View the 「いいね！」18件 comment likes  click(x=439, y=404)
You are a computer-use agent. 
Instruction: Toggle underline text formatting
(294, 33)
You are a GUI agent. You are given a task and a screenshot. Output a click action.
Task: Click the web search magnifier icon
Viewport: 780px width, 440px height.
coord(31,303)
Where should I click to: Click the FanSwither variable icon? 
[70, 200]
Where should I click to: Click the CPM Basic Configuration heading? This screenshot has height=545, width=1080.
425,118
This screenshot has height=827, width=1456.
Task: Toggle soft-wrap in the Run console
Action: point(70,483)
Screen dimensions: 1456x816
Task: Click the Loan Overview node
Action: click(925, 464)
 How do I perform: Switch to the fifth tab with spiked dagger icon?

* **Do this**:
Find each line in the rows above that includes the word "Where", matching case exactly, and copy those lines.

* **Correct result**:
Where should I click to: Click the FanSwither variable icon? 
Where should I click to: Click the CPM Basic Configuration heading? This screenshot has height=545, width=1080.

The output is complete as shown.